Pajhwok Afghan News

Steps taken to curb deforestation in Kunar: Governor

KABUL (Pajhwok): Deforestation in eastern Kunar province has been curbed following the revival of the Community Charter and creation of new check-posts, officials said on Tuesday.

Acting Governor Maulvi Najeebullah Hanif told Pajhwok Afghan News that a strict ban had been imposed on timber cutting and transportation of firewood from the province.

He said some individual might have covertly transported timber and firewood out of the province in initial days of the Taliban government.

However, the acting governor explained, strict measures were currently in place and nobody could smuggle wood from Kunar forests.

Hanif added the provincial government had set up new checkpoints on the Kunar-Nangarhar road to ensure an end to the scourge of timber smuggling.

“Forests are national assets and the Taliban’s position on protecting them is crystal clear. Individuals who illegally cut forests or smuggle timber will be dealt with according to the law,” he vowed.

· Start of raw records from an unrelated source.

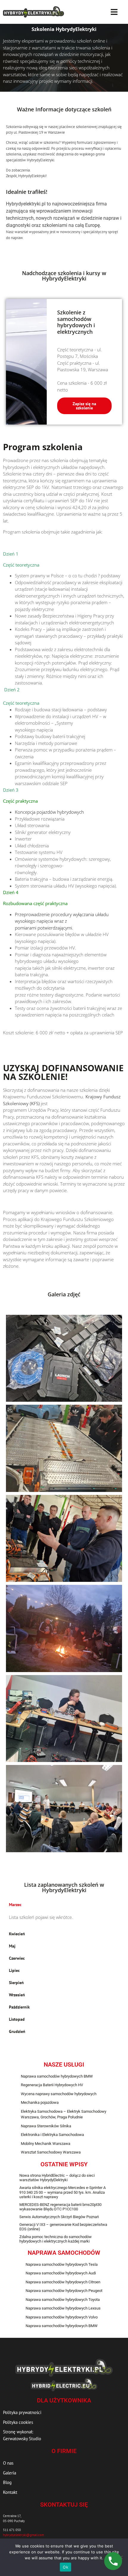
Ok (65, 2567)
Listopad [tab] (17, 2019)
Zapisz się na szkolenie (84, 406)
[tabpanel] (64, 1919)
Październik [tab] (19, 2007)
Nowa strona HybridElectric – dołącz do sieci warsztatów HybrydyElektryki (57, 2177)
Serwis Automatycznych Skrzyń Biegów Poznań (59, 2217)
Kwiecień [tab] (17, 1933)
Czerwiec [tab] (17, 1958)
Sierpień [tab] (16, 1982)
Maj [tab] (12, 1946)
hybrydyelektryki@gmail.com (23, 2535)
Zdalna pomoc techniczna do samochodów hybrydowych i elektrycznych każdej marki (55, 2239)
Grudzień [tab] (17, 2031)
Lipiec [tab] (14, 1970)
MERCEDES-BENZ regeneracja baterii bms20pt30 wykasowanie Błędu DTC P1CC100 (60, 2207)
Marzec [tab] (15, 1904)
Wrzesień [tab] (17, 1995)
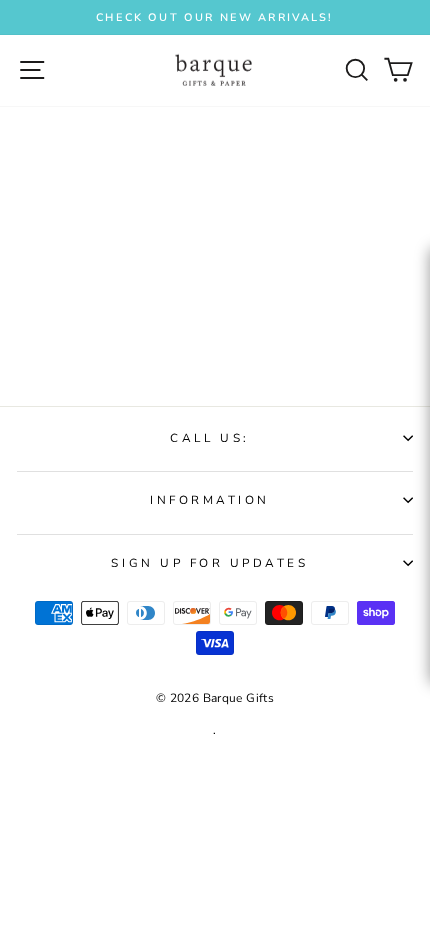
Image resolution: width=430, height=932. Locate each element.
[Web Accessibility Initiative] (422, 432)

“Besides the use of force, we have revived the Community Charter in far-flung areas and villages, with thick forests. Under the Community Charter, individual involved in deforestation would be punished or fined,” the governor warned.

At the same time, some residents complained that deforestation was still ongoing in certain mountainous areas of the province.

They termed efforts taken by the previous government to protect forests as insufficient. Despite the spending of millions of afghanis, they grumbled, deforestation continued unabated.

Resident Mohammad Shoaib Gharwal said not only local powerful individuals, timber mafia and armed groups were involved in deforestation but some members of the previous government also had hand in this illicit practice.

“In previous years, Kunar timber was smuggled to large cities of the country, as well as neighbouring Pakistan,” he alleged.

Another inhabitant, Hashmat Zhman, believed the government should prevent deforestation and evolve a mechanism to dispose of the timber already chopped. The mechanism should benefit the government and the people.

Forty percent of Kunar forests that account for 16 percent of the country’s forests have been damaged over the past several years.